Tim kemudian dapat merekonstruksi informasi yang hilang dalam catatan fosil menggunakan pemodelan matematika, yang memungkinkan mereka untuk membuat prediksi tentang berbagai tipe habitat di mana nenek moyang paling awal dari berbagai kelompok vertebrata muncul.
“Untuk vertebrata, kami menemukan bahwa mereka berasal dari daerah samudera yang dangkal dan tak terbatas,” kata Sallan. “Dan mereka tinggal di daerah tak terbatas ini untuk waktu yang lama setelah mereka muncul.”
“Kami belum tahu persis apa yang istimewa tentang lingkungan laut awal yang dangkal yang memungkinkan ikan paling awal untuk menentukan tahap awal evolusi,” tambah Sansom, “tetapi kami berpikir bahwa tempat tersebut menyediakan ‘hotspot‘ evolusi, yang menyebabkan keanekaragaman yang berlimpah.”
Karena mereka tetap berada di air dangkal, mereka memperoleh berbagai adaptasi yang memungkinkan mereka untuk bersaing dengan yang lainnya pada sebuah habitat bersama.
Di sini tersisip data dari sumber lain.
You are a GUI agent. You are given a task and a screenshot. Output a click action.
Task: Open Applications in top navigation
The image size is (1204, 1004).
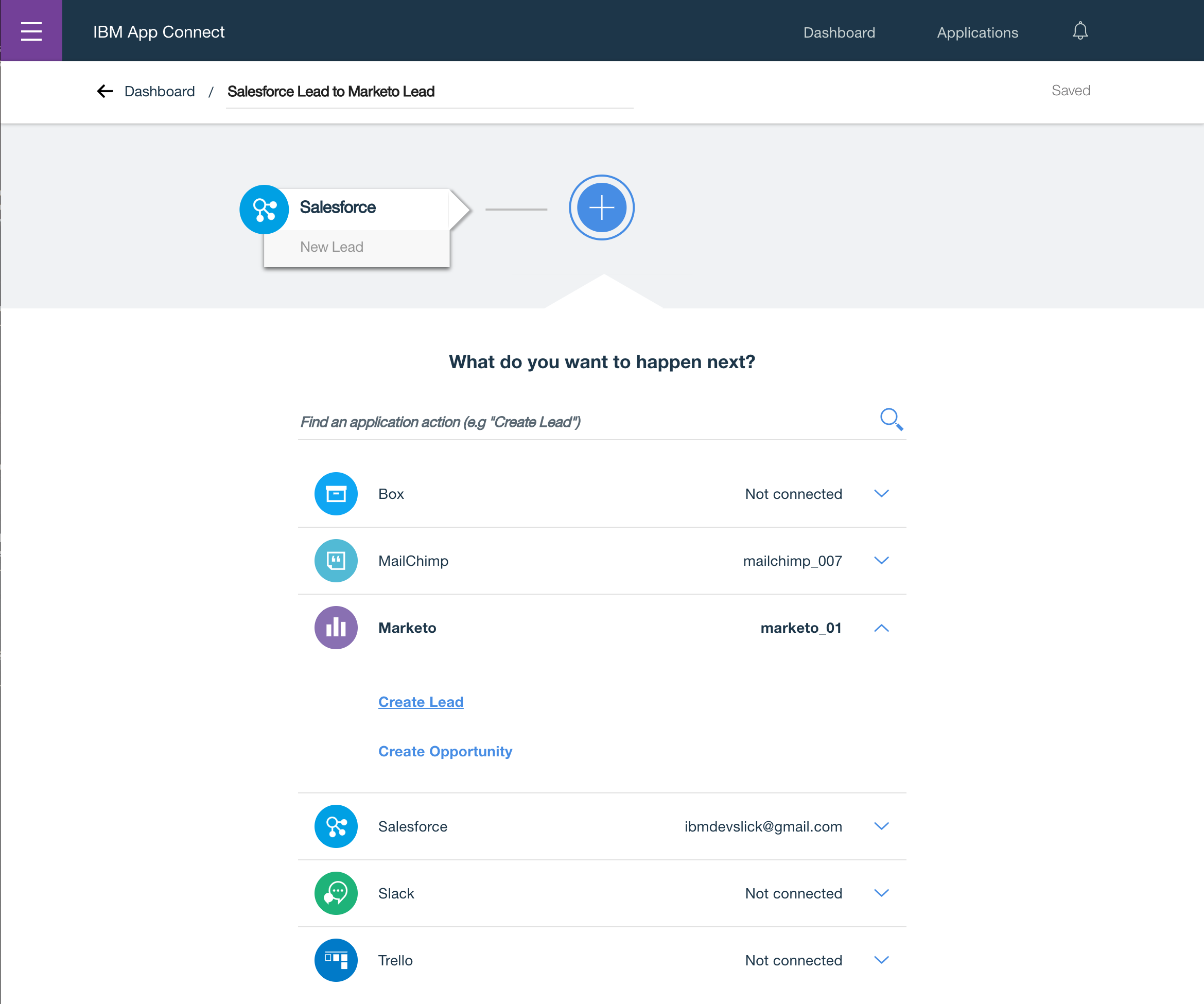pos(977,32)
Para peneliti mencatat bahwa banyak kelompok memperoleh ciri-ciri yang membuat mereka cocok untuk berbagai habitat, baik sebagai penghuni perairan dangkal, maupun untuk ekologi berenang bebas di perairan laut yang lebih dalam.
Perbedaan serupa telah terlihat pada ikan modern, seperti stickleback, yang berevolusi menjadi tinggal di dasar lautan dan memiliki gaya berenang bebas yang sama dari nenek moyangnya di masa yang lebih baru.
Namun, tidak ada yang melakukan studi komprehensif serupa terhadap spesies vertebrata yang hidup. “Salah satu hal yang ingin kita ketahui adalah apakah perairan dangkal ini masih merupakan pompa biologis yang menghidupi terumbu karang,” kata Sallan. “Di mana letak inovasi saat ini?”
Jika itu terjadi, mungkin ada sedikit penghiburan dalam menghadapi kematian surut di seluruh dunia; mungkin perairan dangkal akan terus menjadi pusat diversifikasi ikan, memungkinkan keanekaragaman hayati bertahan meskipun habitat terumbu karang semakin berkurang.
Pentingnya dari ‘hotspot’ keanekaragaman hayati membuatnya sangat mengkhawatirkan bahwa mereka juga cenderung paling terancam oleh kegiatan manusia di zaman modern, kata Pimiento.
“Ini adalah asal usul kita, dan mereka adalah wilayah yang paling kita rugikan.”